Thompson’s checklist for evaluating a patient’s image quality includes making sure the refractive status is plano, the tear film is pristine, the epithelium is regular, the anterior stroma is smooth, the implant is centered with no tilt, and the posterior capsule is clear. In addition, there should be no vitreous floaters.

Part of building a positive patient experience comes from understanding the business of cataract and refractive surgery so surgeons can help their patients understand how a procedure will affect them financially.

“Help the patient understand what their insurance is going to cover ... and then what they are going to be responsible for,” he said. “Have all your patient education materials and forms reflect that.”

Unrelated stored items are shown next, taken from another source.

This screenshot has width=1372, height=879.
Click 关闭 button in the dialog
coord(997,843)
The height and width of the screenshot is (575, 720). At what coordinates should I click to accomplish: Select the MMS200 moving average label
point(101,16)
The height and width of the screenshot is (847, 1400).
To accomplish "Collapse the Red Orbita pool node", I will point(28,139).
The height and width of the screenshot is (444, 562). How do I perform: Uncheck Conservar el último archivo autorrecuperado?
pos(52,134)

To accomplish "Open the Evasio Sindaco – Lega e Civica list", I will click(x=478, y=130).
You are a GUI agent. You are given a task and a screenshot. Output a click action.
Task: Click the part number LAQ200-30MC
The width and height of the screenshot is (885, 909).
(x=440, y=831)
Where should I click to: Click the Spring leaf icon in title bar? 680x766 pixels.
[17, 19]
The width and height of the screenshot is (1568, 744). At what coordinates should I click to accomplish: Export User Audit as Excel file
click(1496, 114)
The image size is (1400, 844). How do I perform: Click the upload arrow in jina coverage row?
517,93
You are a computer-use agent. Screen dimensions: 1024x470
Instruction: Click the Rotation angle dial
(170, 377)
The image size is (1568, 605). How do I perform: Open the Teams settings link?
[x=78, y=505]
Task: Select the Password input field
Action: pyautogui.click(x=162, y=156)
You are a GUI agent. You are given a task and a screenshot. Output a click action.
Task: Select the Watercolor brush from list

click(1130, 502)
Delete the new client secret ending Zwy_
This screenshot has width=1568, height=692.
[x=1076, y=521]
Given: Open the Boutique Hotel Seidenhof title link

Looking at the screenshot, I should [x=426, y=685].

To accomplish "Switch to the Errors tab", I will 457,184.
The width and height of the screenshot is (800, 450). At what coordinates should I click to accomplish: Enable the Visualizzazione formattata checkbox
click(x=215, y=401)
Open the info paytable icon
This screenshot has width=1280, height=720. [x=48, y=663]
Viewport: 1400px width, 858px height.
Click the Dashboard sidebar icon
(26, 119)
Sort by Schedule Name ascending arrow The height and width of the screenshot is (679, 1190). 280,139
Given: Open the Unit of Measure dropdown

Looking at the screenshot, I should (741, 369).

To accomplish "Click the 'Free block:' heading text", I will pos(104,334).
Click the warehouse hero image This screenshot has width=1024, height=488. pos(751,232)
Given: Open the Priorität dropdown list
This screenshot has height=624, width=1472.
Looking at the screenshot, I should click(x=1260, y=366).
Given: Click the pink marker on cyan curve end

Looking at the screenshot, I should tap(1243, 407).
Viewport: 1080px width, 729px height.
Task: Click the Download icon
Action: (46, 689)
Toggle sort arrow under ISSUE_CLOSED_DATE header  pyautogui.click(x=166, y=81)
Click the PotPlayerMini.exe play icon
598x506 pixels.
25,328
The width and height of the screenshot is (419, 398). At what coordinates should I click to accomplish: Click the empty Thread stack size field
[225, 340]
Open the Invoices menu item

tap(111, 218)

Additionally, Thompson said that educating patients on what they can gain and lose in cataract and refractive surgery between multifocal and monofocal IOLs, including how surgery may affect their reading range, is an important step for specialists to take to help patients claim their “optical independence” after surgery.

“Creating a patient experience is, to me, really important for getting rid of some of these traditions in medicine,” he said. “I actually call building a team culture and a patient experience ‘the big E,’ and I consider it the missing link between a good and a great practice in modern-day medicine.”